Photograph by Nathaniel St. Clair
In 2024, Donald Trump repeatedly promised that “a vote for Trump means your groceries will be cheaper.” He vowed that prices “will come down fast, with everything” starting “on Day One.”
Unfortunately, prices are moving in the other direction. In fact, grocery prices have reached record highs as foods like ground beef (up 13 percent), oranges (15 percent), and bananas (9 percent) have all gotten more expensive.
In fairness, eggs are down a little, and bread is 2 percent cheaper. If all you eat are egg salad sandwiches, you’ll do OK. (But hold the mayo — that’s gotten more expensive.)
Beyond groceries, electricity prices have risen 7 percent since Trump took office. And natural gas and gasoline are up 6 percent.
All told, inflation is surging — and soon could get worse. To start, deporting millions of law-abiding, hard-working immigrants can only drive up prices.
Undocumented immigrants are half of the agricultural workforce. Trump’s own Labor Department admits that deportations have brought on “acute labor shortages” that pose “immediate dangers to the American food supply.” There is now a “risk of supply shock-induced food shortages” and “higher prices.”
“If 70 percent of your workforce doesn’t show up, 70 percent of your crop doesn’t get picked and can go bad in one day,” a California grower explained to Reuters. The outcome: “price hikes for consumers.”
Undocumented immigrants are also a major part of the workforce in construction, meat-packing, food processing, hospitality, and transportation. Eliminating immigrant labor means more shortages and higher prices for all of these things.

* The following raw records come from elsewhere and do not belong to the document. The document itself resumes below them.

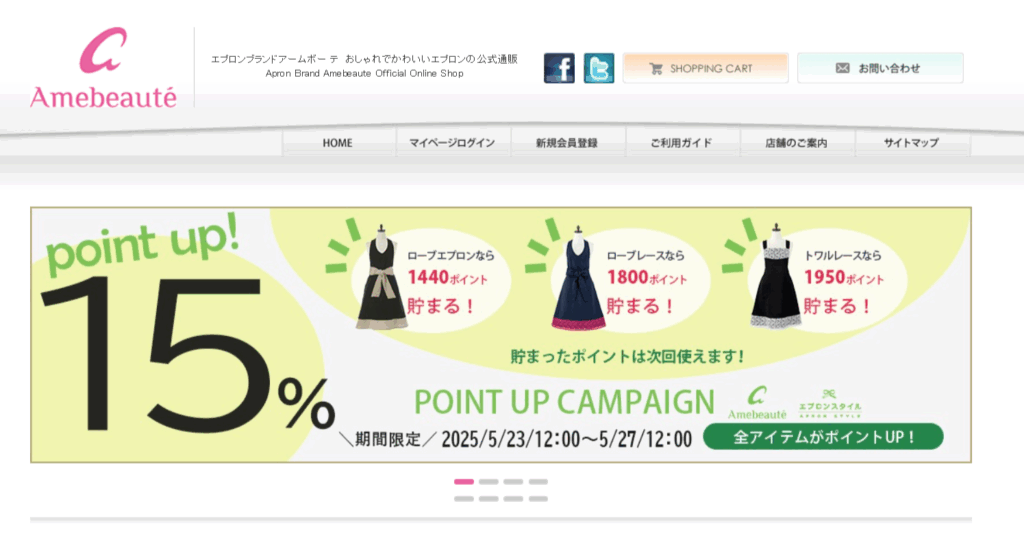This screenshot has width=1024, height=549.
Task: Select the last slide indicator in bottom row
Action: pos(538,499)
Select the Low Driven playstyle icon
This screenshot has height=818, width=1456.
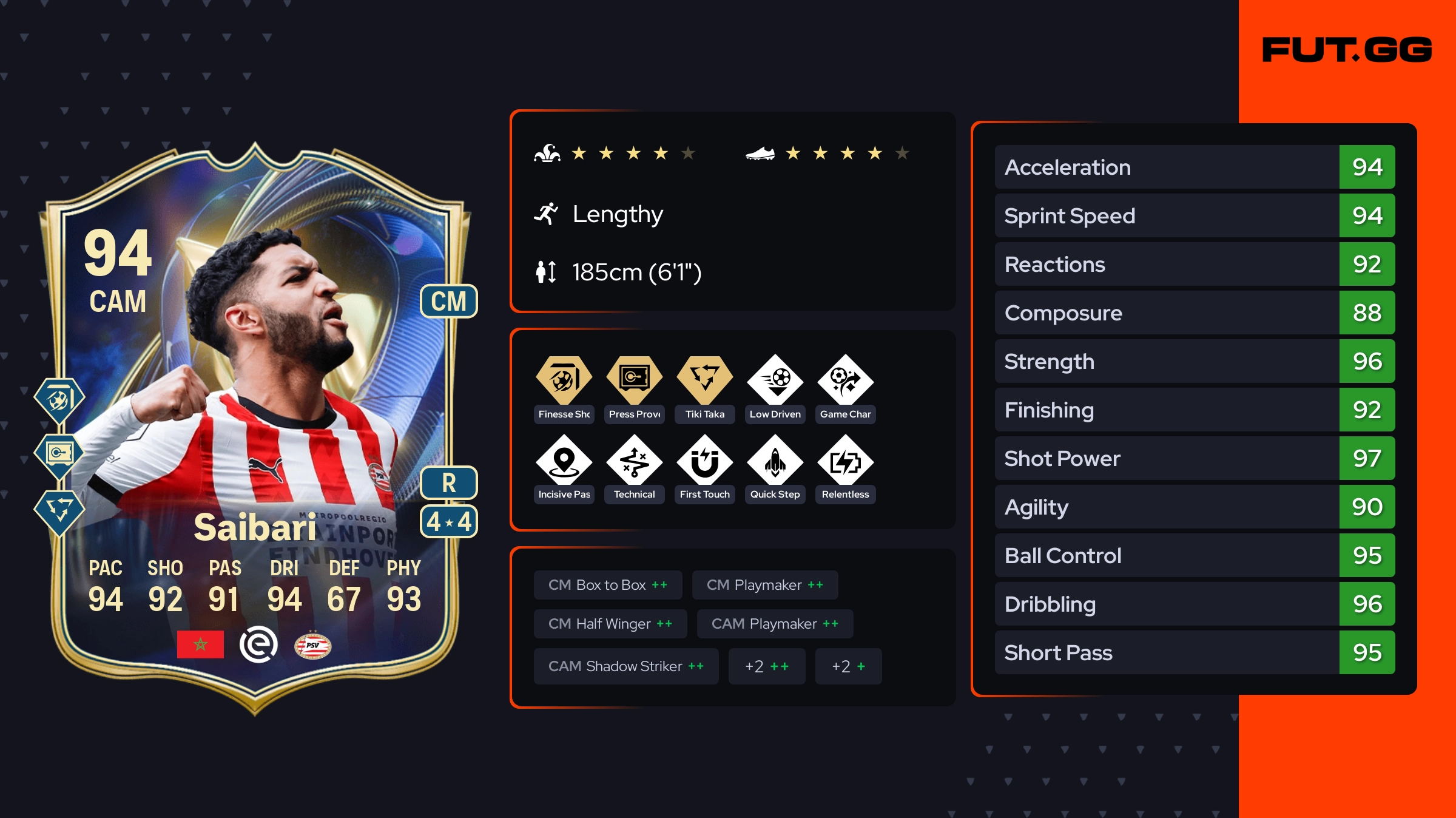(x=775, y=380)
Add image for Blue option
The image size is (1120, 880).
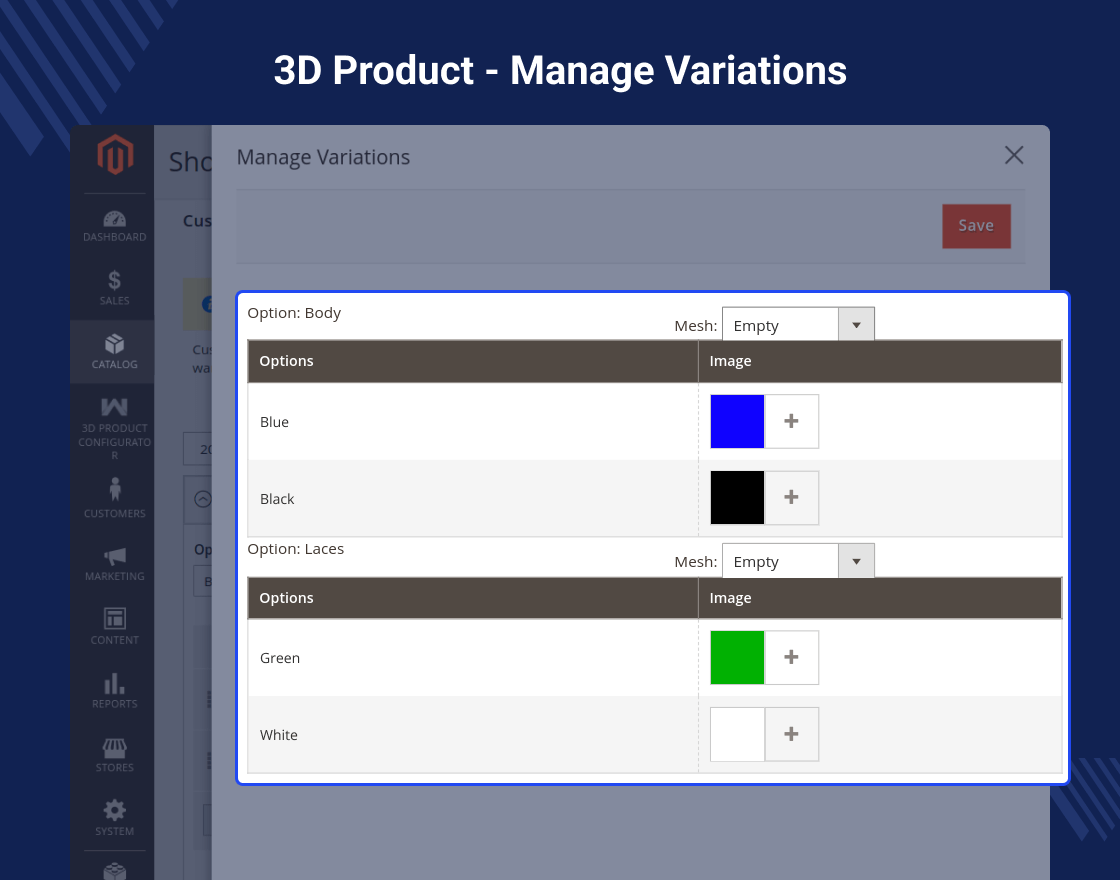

President Trump’s “beautiful tariffs” make things still worse.
A tariff is an extra sales tax on the cost of everything purchased from overseas — shoes made in Vietnam, shirts and pants from Bangladesh, smartphones and toys from China, aluminum and lumber from Canada, auto parts from Mexico, coffee from Brazil, bananas from Guatemala, and so on.
The business that buys these goods pays the tariff and adds the tax to their price. If it is Canadian lumber that bears a 25 percent tariff, the 25 percent — as the National Association of Home Builders has pointed out — is a cost for builders that makes houses less affordable for buyers.
If it is tomatoes from Mexico with a 17 percent tariff, Safeway will charge you more.
“Overall, Americans now face an average tariff rate of 17.4 percent, reports CNBC, which is “estimated to cost households an extra $2,300 in 2025.”
Trump believes increasing the cost of imports will make U.S. manufacturing cheaper by comparison. But under a tariff economy, everything actually becomes more expensive, not less. For example, the cost of American cars will rise because cars include tariff-burdened imported steel, aluminum, and parts made abroad.
In theory, clothing manufacturing could be returned to the United States from poor countries like Bangladesh, Vietnam, and Ethiopia, where workers earn pennies an hour. But at U.S. wages, a woman’s shirt could cost $126 to $207 and a pair of jeans could run $234 to $324, Marketplace calculates.
Some tariffs are even more absurd. Coffee doesn’t grow in the U.S., so making coffee 20 percent more expensive unsurprisingly failed to create U.S. coffee plantations and jobs.
Trump was recently forced to backtrack, lifting tariffs on coffee, tea, bananas, and a limited number of other foods that are largely produced overseas. But the fact that there were tariffs on these goods in the first place shows how pointless the tariff regime has been — and largely remains.
The limited rollback also confirms what everyone now knows from their own experience: that Trump was not telling the truth when he repeatedly claimed tariffs were “not going to be a cost to you, it’s going to be a cost to another country.”
American consumers will continue to pay the price — literally — unless we resist this tariff lunacy and immigration brutality.